Der Weberknoten wird zum Verbinden von zwei gleichstarken Seilen verwendet.

 

Der Weberkreuzknoten

Der Weberkreuzknoten wird zum Verbinden von zwei ungleichstarken Seilen verwendet, wobei unbedingt zu beachten ist welches das dickere und welches das dünnere Seil ist.

 

Der Strickleiterknoten

Der Strickleiterknoten wird, wie der Name schon sagt, zum Bau einer Strickleiter bzw. dort, wo sonst eine solche Schlinge benötigt wird, verwendet.

 

Der Mastwurf

Mit dem Mastwurf kann ein (belastetes) Seil an einen Pflock, Baum o.ä. angeschlagen (befestigt) werden.

 

Der Palstek/Die Rettungsschlinge

Beim Palstek erhält man ein sich nicht zuziehendes Auge, daß man u.a. bei Rettung aus dem Wasser verwenden kann.

 

Der Abspannknoten

Der Abspannknoten wird zum Abspannen von Zelten und Bauten (z.B. Kochstellen) verwendet.
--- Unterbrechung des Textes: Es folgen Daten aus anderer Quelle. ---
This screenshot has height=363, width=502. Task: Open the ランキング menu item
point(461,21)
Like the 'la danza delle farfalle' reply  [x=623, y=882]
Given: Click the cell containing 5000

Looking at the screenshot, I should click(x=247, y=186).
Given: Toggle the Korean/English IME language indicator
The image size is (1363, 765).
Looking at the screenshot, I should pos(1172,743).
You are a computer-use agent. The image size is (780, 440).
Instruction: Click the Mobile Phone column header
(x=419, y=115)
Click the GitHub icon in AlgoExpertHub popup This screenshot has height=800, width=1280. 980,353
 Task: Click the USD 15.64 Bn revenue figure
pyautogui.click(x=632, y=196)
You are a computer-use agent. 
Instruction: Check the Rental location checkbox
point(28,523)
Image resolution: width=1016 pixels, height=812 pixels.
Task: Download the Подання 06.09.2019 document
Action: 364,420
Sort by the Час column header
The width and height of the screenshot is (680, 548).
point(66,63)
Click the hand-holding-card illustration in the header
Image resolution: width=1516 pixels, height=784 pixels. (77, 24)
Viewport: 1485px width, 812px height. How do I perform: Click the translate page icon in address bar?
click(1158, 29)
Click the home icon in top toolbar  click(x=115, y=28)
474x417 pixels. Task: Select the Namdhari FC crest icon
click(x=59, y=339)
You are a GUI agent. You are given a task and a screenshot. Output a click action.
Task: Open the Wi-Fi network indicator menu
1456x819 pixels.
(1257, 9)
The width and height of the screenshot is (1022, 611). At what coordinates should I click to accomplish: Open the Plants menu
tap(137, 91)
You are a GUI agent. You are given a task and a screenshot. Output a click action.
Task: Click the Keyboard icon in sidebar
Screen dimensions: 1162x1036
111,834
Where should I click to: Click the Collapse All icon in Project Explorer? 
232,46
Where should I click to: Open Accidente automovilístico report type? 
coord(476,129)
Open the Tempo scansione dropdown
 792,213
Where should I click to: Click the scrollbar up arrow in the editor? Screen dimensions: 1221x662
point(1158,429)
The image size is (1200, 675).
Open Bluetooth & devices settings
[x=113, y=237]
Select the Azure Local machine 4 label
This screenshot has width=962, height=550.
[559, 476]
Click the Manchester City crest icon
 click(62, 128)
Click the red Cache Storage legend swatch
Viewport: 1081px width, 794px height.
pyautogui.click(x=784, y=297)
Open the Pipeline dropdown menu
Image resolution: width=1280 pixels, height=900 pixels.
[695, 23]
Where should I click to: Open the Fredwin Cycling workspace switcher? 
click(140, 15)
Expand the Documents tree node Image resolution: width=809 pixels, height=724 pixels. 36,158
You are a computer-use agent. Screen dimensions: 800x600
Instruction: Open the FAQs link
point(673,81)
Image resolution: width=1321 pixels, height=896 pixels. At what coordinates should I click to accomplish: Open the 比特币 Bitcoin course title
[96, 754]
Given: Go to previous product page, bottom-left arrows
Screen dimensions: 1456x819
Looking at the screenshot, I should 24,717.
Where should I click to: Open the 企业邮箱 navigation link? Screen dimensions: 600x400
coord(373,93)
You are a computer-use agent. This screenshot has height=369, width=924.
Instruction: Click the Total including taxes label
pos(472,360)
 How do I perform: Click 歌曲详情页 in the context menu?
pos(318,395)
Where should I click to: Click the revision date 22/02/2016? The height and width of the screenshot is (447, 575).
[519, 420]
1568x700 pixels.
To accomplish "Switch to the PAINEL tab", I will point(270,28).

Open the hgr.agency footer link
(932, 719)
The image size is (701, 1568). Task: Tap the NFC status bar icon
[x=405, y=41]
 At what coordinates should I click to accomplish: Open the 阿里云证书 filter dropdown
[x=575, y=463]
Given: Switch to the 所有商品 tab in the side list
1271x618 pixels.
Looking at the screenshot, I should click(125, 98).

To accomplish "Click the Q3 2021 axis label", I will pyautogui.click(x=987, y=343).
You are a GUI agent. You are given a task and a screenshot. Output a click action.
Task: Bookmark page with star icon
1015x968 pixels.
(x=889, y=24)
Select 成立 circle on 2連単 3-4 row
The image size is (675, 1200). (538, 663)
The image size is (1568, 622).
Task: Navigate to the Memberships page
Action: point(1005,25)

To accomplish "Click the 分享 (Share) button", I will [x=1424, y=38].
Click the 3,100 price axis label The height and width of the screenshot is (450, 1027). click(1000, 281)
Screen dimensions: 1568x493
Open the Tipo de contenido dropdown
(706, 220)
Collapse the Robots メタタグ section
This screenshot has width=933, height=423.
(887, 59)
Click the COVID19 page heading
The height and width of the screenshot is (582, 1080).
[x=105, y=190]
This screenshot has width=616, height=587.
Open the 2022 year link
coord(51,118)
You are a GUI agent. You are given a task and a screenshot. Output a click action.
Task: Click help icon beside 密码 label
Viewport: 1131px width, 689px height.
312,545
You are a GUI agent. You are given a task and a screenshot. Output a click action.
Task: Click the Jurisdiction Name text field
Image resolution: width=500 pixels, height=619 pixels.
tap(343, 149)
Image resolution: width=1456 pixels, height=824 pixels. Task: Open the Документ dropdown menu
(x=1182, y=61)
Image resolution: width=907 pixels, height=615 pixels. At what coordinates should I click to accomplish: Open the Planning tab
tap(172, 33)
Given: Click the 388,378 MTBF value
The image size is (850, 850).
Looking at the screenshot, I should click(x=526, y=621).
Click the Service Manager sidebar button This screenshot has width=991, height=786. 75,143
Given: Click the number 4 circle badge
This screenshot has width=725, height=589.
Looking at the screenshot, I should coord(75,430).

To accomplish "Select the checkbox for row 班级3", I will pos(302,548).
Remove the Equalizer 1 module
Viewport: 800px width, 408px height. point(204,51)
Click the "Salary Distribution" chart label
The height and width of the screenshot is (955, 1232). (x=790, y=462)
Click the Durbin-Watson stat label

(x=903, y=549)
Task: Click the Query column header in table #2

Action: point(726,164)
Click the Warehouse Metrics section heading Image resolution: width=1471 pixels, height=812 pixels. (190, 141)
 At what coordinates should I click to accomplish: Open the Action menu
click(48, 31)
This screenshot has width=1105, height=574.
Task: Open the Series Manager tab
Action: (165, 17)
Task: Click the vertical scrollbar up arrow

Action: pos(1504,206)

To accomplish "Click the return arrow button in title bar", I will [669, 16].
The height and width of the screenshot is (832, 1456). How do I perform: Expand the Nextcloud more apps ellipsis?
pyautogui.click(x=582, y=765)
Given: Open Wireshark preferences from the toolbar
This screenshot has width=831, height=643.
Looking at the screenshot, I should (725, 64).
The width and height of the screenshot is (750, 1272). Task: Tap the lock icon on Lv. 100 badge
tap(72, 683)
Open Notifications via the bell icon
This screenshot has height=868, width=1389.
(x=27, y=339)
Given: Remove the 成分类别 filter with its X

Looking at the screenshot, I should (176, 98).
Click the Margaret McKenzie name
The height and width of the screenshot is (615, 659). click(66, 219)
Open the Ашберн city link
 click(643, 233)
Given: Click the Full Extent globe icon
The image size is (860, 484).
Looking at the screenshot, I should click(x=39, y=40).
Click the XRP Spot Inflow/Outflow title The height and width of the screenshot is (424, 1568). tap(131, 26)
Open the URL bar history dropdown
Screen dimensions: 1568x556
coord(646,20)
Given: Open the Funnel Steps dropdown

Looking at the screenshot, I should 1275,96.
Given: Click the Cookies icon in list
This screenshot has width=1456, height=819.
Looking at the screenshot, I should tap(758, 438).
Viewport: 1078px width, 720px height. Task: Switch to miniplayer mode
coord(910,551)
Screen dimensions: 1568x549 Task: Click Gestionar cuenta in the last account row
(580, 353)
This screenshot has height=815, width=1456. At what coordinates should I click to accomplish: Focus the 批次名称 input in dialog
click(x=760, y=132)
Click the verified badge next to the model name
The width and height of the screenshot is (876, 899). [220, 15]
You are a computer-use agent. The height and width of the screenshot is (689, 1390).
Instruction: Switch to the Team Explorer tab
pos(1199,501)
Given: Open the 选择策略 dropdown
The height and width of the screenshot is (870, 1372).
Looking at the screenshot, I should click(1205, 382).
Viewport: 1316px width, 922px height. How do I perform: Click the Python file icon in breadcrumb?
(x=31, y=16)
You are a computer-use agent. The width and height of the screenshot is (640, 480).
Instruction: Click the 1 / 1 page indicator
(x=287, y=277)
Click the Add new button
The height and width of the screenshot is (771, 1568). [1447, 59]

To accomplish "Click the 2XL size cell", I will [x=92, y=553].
Er besteht aus mehreren Halbschlägen.

 

Behandlung der Seile
Beim Umgang mit allen Seilarten sollte man folgende Regeln unbedingt beachten:

·  Seile nicht über scharfe Kanten und Ecken führen

·  Seilenden dürfen nicht aufgereppelt sein

·  Verunreinigungen durch Rost, Holz- und Eisenspäne sollten vermieden werden

·  Seile sollten grundsätzlich trocken und sauber, wenn möglich ohne Knickstellen gelagert werden

Man unterscheidet hauptsächlich zwei Seilarten: Kunstfaser- und Naturfaserseile:
Kunstfaserseile (z.B. Perlon) sind wasserunempfindlicher, haben bei gleichem Durchmesser meist eine höhere Belastbarkeit, verrotten nicht und sind leichter. Allerdings sollte man sie von Lösungsmitteln, Farben und Lacken fernhalten und sie nicht praller Sonnenstrahlung aussetzen, da sie sonst brüchig werden.
Naturfaserseile (z.B. Hanf) sind scheuer- und knickfester als Kunststoffseile, jedoch sind sie feuchtigkeitsempfindlicher.
Am empfehlenswertesten sind Seile, die aus Kunst- und Naturfasern bestehen.

Die Belastbarkeit eines Seils ist hauptsächlich von seinem Alter abhängig, sinkt allerdings mit jedem Knoten.